Pointing records for screenshots and pages
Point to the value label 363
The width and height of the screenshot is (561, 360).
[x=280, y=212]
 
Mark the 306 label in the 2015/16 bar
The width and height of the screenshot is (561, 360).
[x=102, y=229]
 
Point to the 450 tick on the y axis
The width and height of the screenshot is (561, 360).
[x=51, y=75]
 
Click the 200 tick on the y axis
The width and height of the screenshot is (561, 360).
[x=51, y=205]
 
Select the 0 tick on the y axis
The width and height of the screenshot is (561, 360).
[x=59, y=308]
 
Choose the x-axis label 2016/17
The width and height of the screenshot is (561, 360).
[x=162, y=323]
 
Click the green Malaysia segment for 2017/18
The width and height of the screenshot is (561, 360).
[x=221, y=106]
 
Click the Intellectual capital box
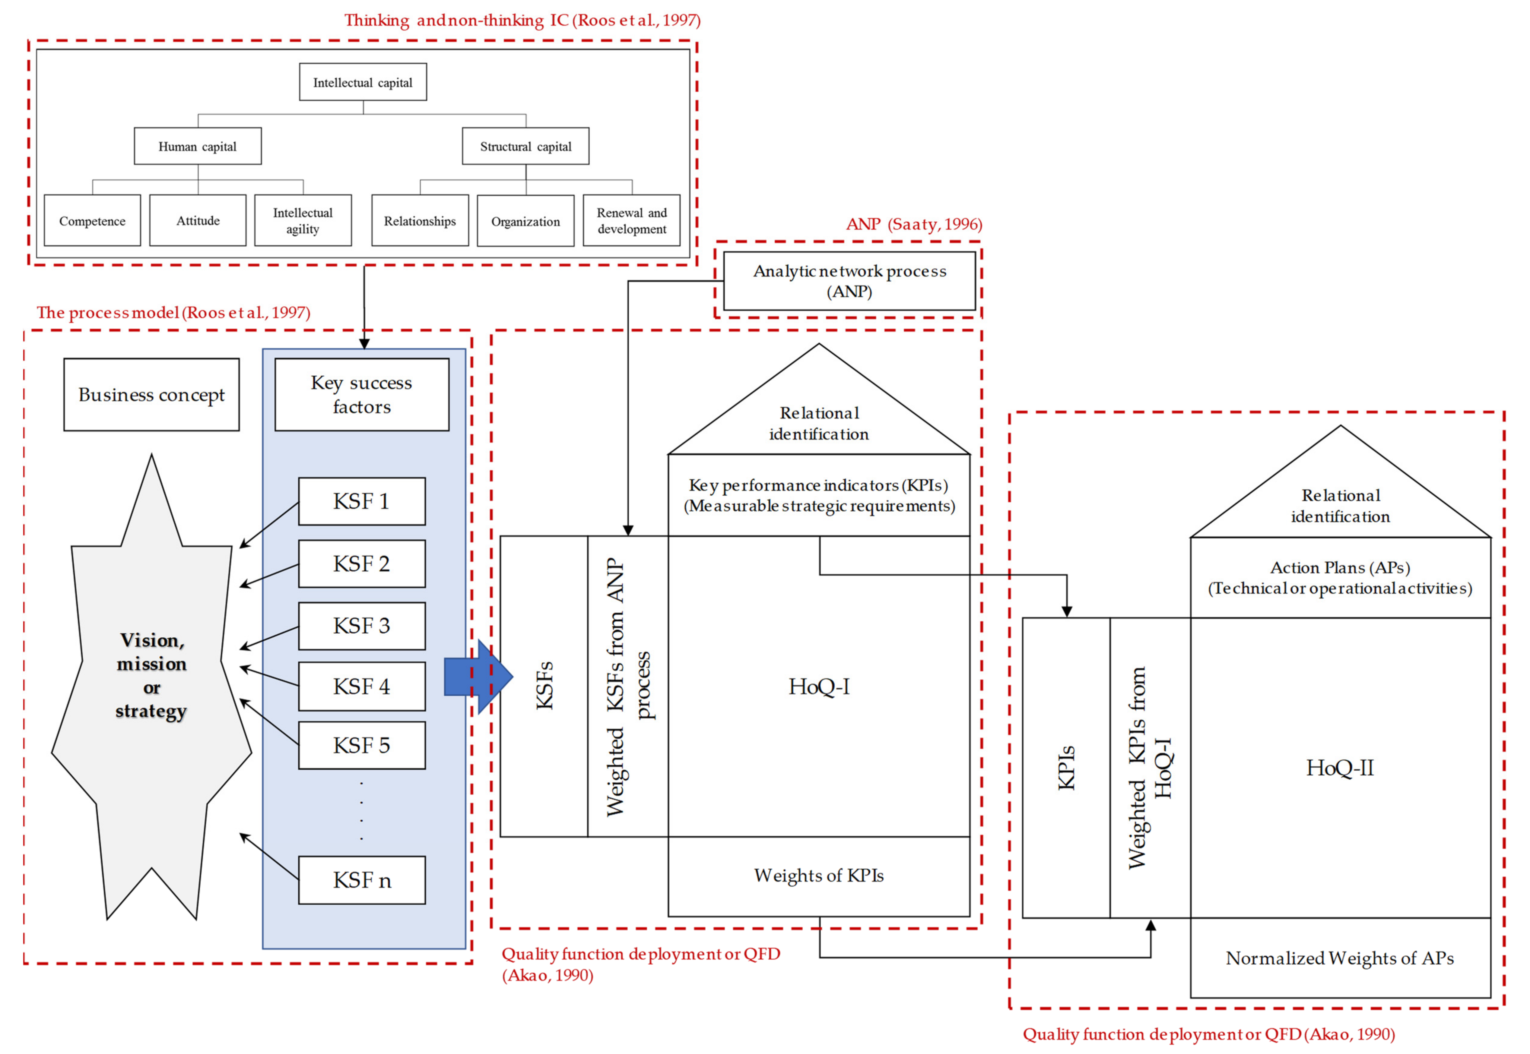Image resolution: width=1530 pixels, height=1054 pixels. tap(363, 82)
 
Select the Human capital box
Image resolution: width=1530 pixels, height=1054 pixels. tap(198, 146)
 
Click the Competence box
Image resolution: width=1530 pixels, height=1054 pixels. tap(93, 221)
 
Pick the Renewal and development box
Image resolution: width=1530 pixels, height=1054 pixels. tap(632, 221)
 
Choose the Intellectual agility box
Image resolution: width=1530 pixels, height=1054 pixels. tap(303, 221)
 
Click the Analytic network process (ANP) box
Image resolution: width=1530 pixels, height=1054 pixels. tap(849, 281)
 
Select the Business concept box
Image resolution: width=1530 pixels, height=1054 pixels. tap(151, 395)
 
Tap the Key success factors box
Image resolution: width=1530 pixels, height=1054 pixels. tap(362, 395)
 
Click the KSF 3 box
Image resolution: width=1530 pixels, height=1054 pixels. tap(362, 625)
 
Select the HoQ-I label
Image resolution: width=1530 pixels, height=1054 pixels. tap(818, 687)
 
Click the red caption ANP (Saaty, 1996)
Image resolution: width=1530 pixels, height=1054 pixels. tap(914, 225)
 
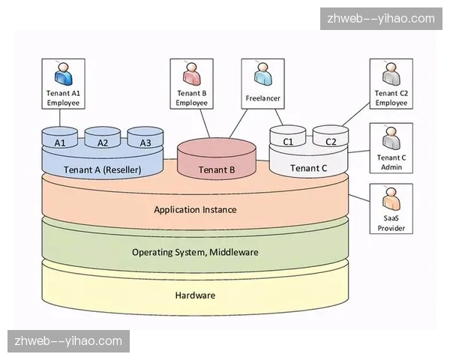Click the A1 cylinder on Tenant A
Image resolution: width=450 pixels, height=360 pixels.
61,141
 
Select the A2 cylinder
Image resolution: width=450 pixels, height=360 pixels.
103,141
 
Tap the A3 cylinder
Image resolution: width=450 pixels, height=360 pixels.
145,141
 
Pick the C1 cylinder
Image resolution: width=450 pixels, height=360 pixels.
287,140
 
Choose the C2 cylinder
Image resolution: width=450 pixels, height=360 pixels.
330,140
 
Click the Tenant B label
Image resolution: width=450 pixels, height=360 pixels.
217,170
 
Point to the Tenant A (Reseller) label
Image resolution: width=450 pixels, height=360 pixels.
103,170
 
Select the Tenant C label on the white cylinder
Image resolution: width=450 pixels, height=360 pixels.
308,168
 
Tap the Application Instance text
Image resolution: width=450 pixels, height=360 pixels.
195,209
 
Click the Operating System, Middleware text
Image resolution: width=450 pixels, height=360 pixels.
195,252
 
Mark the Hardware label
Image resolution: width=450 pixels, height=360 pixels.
195,295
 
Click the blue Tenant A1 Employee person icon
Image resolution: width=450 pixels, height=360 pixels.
63,75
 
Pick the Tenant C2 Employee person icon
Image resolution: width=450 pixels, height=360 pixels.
391,75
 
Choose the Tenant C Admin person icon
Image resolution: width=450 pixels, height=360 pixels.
391,139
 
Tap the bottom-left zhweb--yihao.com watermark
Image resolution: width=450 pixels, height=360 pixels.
68,341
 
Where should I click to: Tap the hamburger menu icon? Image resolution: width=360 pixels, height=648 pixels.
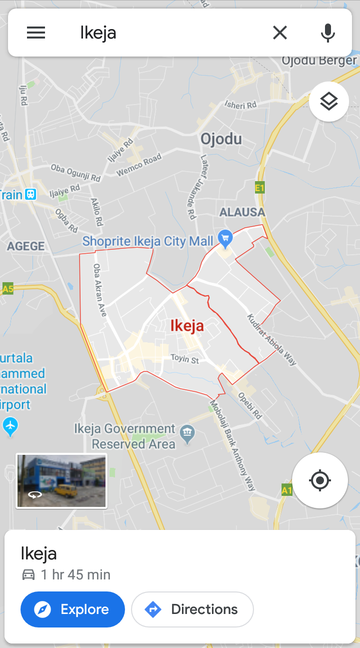(36, 33)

=== TASK OBJECTIVE ===
Echo every line of the records above word for word, without the pictures.

=== FULL ANSWER ===
Point to the value label 363
The width and height of the screenshot is (561, 360).
[x=280, y=212]
 
Mark the 306 label in the 2015/16 bar
The width and height of the screenshot is (561, 360).
[x=102, y=229]
 
Point to the 450 tick on the y axis
The width and height of the screenshot is (561, 360).
[x=51, y=75]
 
Click the 200 tick on the y axis
The width and height of the screenshot is (561, 360).
[x=51, y=205]
 
Select the 0 tick on the y axis
The width and height of the screenshot is (561, 360).
[x=59, y=308]
 
Choose the x-axis label 2016/17
The width and height of the screenshot is (561, 360).
[x=162, y=323]
 
Click the green Malaysia segment for 2017/18
The width and height of the screenshot is (561, 360).
[x=221, y=106]
 
Click the Intellectual capital box
Image resolution: width=1530 pixels, height=1054 pixels. tap(363, 82)
 
Select the Human capital box
Image resolution: width=1530 pixels, height=1054 pixels. tap(198, 146)
 
Click the Competence box
Image resolution: width=1530 pixels, height=1054 pixels. tap(93, 221)
 
Pick the Renewal and development box
Image resolution: width=1530 pixels, height=1054 pixels. tap(632, 221)
 
Choose the Intellectual agility box
Image resolution: width=1530 pixels, height=1054 pixels. tap(303, 221)
 
Click the Analytic network process (ANP) box
Image resolution: width=1530 pixels, height=1054 pixels. tap(849, 281)
 
Select the Business concept box
Image resolution: width=1530 pixels, height=1054 pixels. tap(151, 395)
 
Tap the Key success factors box
Image resolution: width=1530 pixels, height=1054 pixels. tap(362, 395)
 
Click the KSF 3 box
Image resolution: width=1530 pixels, height=1054 pixels. tap(362, 625)
 
Select the HoQ-I label
Image resolution: width=1530 pixels, height=1054 pixels. tap(818, 687)
 
Click the red caption ANP (Saaty, 1996)
Image resolution: width=1530 pixels, height=1054 pixels. tap(914, 225)
 
Click the A1 cylinder on Tenant A
Image resolution: width=450 pixels, height=360 pixels.
61,141
 
Select the A2 cylinder
Image resolution: width=450 pixels, height=360 pixels.
103,141
 
Tap the A3 cylinder
Image resolution: width=450 pixels, height=360 pixels.
145,141
 
Pick the C1 cylinder
Image resolution: width=450 pixels, height=360 pixels.
287,140
 
Choose the C2 cylinder
Image resolution: width=450 pixels, height=360 pixels.
330,140
 
Click the Tenant B label
Image resolution: width=450 pixels, height=360 pixels.
217,170
 
Point to the Tenant A (Reseller) label
Image resolution: width=450 pixels, height=360 pixels.
103,170
 
Select the Tenant C label on the white cylinder
Image resolution: width=450 pixels, height=360 pixels.
308,168
 
Tap the Application Instance text
Image resolution: width=450 pixels, height=360 pixels.
195,209
 
Click the Operating System, Middleware text
Image resolution: width=450 pixels, height=360 pixels.
195,252
 
Mark the Hardware label
Image resolution: width=450 pixels, height=360 pixels.
195,295
 
Click the blue Tenant A1 Employee person icon
Image resolution: width=450 pixels, height=360 pixels.
63,75
 
Pick the Tenant C2 Employee person icon
Image resolution: width=450 pixels, height=360 pixels.
391,75
 
Choose the Tenant C Admin person icon
Image resolution: width=450 pixels, height=360 pixels.
391,139
 
Tap the bottom-left zhweb--yihao.com watermark
Image resolution: width=450 pixels, height=360 pixels.
68,341
 
Where should I click to: Tap the hamburger menu icon? Image resolution: width=360 pixels, height=648 pixels.
(36, 33)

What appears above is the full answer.